AIM OF THE EXERCISE — Type out every entry again, character for character.

[Stored data entries]
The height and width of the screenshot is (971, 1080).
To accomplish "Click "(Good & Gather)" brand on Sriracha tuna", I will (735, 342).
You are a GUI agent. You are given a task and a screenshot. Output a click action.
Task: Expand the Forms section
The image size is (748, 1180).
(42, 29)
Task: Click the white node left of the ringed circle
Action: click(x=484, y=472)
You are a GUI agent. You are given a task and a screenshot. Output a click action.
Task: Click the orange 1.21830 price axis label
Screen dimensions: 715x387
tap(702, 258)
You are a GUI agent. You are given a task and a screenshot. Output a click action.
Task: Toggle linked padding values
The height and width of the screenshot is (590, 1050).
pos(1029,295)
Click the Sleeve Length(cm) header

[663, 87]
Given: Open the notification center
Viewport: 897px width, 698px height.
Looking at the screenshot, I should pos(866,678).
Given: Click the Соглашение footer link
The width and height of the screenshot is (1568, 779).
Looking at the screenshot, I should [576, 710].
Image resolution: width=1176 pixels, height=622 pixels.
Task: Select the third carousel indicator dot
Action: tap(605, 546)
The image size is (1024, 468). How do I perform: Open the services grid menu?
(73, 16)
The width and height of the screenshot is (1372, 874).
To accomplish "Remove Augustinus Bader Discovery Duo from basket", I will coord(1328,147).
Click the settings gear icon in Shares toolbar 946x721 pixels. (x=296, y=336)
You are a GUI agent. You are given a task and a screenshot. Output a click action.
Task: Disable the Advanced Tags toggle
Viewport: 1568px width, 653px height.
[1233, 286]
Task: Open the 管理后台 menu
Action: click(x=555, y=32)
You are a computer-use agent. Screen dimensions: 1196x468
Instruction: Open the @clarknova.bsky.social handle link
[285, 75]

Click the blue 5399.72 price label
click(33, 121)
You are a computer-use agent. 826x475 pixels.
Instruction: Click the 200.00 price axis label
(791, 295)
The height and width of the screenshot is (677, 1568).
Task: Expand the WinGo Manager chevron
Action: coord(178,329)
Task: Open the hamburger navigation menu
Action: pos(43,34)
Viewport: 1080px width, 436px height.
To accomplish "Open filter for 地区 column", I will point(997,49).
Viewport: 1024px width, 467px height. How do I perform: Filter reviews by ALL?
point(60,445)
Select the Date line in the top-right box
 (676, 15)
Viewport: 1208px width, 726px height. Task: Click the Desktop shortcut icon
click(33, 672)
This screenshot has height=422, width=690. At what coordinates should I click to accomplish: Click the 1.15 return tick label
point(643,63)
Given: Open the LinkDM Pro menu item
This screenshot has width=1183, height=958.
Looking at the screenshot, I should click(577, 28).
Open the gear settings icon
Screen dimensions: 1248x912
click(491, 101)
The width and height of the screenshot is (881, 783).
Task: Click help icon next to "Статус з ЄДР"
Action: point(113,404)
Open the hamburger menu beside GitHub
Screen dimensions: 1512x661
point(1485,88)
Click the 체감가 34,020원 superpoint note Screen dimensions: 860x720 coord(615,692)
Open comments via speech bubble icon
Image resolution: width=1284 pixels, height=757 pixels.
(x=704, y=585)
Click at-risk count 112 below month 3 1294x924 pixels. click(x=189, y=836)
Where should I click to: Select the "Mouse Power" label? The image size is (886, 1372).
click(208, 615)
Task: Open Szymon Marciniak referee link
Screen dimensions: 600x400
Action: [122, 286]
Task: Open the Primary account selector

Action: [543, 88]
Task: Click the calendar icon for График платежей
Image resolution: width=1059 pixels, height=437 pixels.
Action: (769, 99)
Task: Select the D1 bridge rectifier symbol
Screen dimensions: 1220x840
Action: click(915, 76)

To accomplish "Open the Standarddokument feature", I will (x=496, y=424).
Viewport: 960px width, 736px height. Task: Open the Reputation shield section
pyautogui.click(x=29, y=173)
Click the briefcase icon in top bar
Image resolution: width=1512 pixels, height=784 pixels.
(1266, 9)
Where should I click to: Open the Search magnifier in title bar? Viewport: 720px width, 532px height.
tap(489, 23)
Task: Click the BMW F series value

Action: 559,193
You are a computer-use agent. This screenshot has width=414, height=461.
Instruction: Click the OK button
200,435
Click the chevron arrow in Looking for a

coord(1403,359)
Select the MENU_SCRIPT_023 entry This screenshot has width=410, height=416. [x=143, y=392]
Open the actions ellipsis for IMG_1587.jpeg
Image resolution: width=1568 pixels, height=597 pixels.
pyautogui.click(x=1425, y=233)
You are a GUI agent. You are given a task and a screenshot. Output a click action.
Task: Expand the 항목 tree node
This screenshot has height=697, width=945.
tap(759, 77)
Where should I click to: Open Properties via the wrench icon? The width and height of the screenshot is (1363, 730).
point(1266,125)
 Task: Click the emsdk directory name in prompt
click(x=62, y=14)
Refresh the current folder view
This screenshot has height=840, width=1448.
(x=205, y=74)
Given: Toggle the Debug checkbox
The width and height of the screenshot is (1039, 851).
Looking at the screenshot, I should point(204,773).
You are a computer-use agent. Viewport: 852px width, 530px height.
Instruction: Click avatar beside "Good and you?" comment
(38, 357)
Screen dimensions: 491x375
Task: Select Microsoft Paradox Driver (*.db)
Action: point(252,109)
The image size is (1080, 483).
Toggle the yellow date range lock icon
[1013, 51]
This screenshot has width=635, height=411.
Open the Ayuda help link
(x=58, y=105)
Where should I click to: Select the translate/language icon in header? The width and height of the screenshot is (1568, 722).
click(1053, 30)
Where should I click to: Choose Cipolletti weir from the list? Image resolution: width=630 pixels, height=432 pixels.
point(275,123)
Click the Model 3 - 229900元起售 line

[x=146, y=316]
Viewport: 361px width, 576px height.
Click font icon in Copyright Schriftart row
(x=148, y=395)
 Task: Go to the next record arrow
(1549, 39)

RESPONSE TO THE TASK —
The height and width of the screenshot is (971, 1080).
To accomplish "Click "(Good & Gather)" brand on Sriracha tuna", I will (735, 342).
You are a GUI agent. You are given a task and a screenshot. Output a click action.
Task: Expand the Forms section
The image size is (748, 1180).
(42, 29)
Task: Click the white node left of the ringed circle
Action: click(x=484, y=472)
You are a GUI agent. You are given a task and a screenshot. Output a click action.
Task: Click the orange 1.21830 price axis label
Screen dimensions: 715x387
tap(702, 258)
You are a GUI agent. You are given a task and a screenshot. Output a click action.
Task: Toggle linked padding values
The height and width of the screenshot is (590, 1050).
pos(1029,295)
Click the Sleeve Length(cm) header

[663, 87]
Given: Open the notification center
Viewport: 897px width, 698px height.
Looking at the screenshot, I should pos(866,678).
Given: Click the Соглашение footer link
The width and height of the screenshot is (1568, 779).
Looking at the screenshot, I should [576, 710].
Image resolution: width=1176 pixels, height=622 pixels.
Task: Select the third carousel indicator dot
Action: tap(605, 546)
The image size is (1024, 468). How do I perform: Open the services grid menu?
(73, 16)
The width and height of the screenshot is (1372, 874).
To accomplish "Remove Augustinus Bader Discovery Duo from basket", I will coord(1328,147).
Click the settings gear icon in Shares toolbar 946x721 pixels. (x=296, y=336)
You are a GUI agent. You are given a task and a screenshot. Output a click action.
Task: Disable the Advanced Tags toggle
Viewport: 1568px width, 653px height.
[1233, 286]
Task: Open the 管理后台 menu
Action: click(x=555, y=32)
You are a computer-use agent. Screen dimensions: 1196x468
Instruction: Open the @clarknova.bsky.social handle link
[285, 75]

Click the blue 5399.72 price label
click(33, 121)
You are a computer-use agent. 826x475 pixels.
Instruction: Click the 200.00 price axis label
(791, 295)
The height and width of the screenshot is (677, 1568).
Task: Expand the WinGo Manager chevron
Action: coord(178,329)
Task: Open the hamburger navigation menu
Action: pos(43,34)
Viewport: 1080px width, 436px height.
To accomplish "Open filter for 地区 column", I will point(997,49).
Viewport: 1024px width, 467px height. How do I perform: Filter reviews by ALL?
point(60,445)
Select the Date line in the top-right box
 (676, 15)
Viewport: 1208px width, 726px height. Task: Click the Desktop shortcut icon
click(33, 672)
This screenshot has height=422, width=690. At what coordinates should I click to accomplish: Click the 1.15 return tick label
point(643,63)
Given: Open the LinkDM Pro menu item
This screenshot has width=1183, height=958.
Looking at the screenshot, I should click(577, 28).
Open the gear settings icon
Screen dimensions: 1248x912
click(491, 101)
The width and height of the screenshot is (881, 783).
Task: Click help icon next to "Статус з ЄДР"
Action: point(113,404)
Open the hamburger menu beside GitHub
Screen dimensions: 1512x661
point(1485,88)
Click the 체감가 34,020원 superpoint note Screen dimensions: 860x720 coord(615,692)
Open comments via speech bubble icon
Image resolution: width=1284 pixels, height=757 pixels.
(x=704, y=585)
Click at-risk count 112 below month 3 1294x924 pixels. click(x=189, y=836)
Where should I click to: Select the "Mouse Power" label? The image size is (886, 1372).
click(208, 615)
Task: Open Szymon Marciniak referee link
Screen dimensions: 600x400
Action: [122, 286]
Task: Open the Primary account selector

Action: [543, 88]
Task: Click the calendar icon for График платежей
Image resolution: width=1059 pixels, height=437 pixels.
Action: (769, 99)
Task: Select the D1 bridge rectifier symbol
Screen dimensions: 1220x840
Action: click(915, 76)

To accomplish "Open the Standarddokument feature", I will (x=496, y=424).
Viewport: 960px width, 736px height. Task: Open the Reputation shield section
pyautogui.click(x=29, y=173)
Click the briefcase icon in top bar
Image resolution: width=1512 pixels, height=784 pixels.
(1266, 9)
Where should I click to: Open the Search magnifier in title bar? Viewport: 720px width, 532px height.
tap(489, 23)
Task: Click the BMW F series value

Action: 559,193
You are a computer-use agent. This screenshot has width=414, height=461.
Instruction: Click the OK button
200,435
Click the chevron arrow in Looking for a

coord(1403,359)
Select the MENU_SCRIPT_023 entry This screenshot has width=410, height=416. [x=143, y=392]
Open the actions ellipsis for IMG_1587.jpeg
Image resolution: width=1568 pixels, height=597 pixels.
pyautogui.click(x=1425, y=233)
You are a GUI agent. You are given a task and a screenshot. Output a click action.
Task: Expand the 항목 tree node
This screenshot has height=697, width=945.
tap(759, 77)
Where should I click to: Open Properties via the wrench icon? The width and height of the screenshot is (1363, 730).
point(1266,125)
 Task: Click the emsdk directory name in prompt
click(x=62, y=14)
Refresh the current folder view
This screenshot has height=840, width=1448.
(x=205, y=74)
Given: Toggle the Debug checkbox
The width and height of the screenshot is (1039, 851).
Looking at the screenshot, I should point(204,773).
You are a computer-use agent. Viewport: 852px width, 530px height.
Instruction: Click avatar beside "Good and you?" comment
(38, 357)
Screen dimensions: 491x375
Task: Select Microsoft Paradox Driver (*.db)
Action: point(252,109)
The image size is (1080, 483).
Toggle the yellow date range lock icon
[1013, 51]
This screenshot has width=635, height=411.
Open the Ayuda help link
(x=58, y=105)
Where should I click to: Select the translate/language icon in header? The width and height of the screenshot is (1568, 722).
click(1053, 30)
Where should I click to: Choose Cipolletti weir from the list? Image resolution: width=630 pixels, height=432 pixels.
point(275,123)
Click the Model 3 - 229900元起售 line

[x=146, y=316]
Viewport: 361px width, 576px height.
Click font icon in Copyright Schriftart row
(x=148, y=395)
 Task: Go to the next record arrow
(1549, 39)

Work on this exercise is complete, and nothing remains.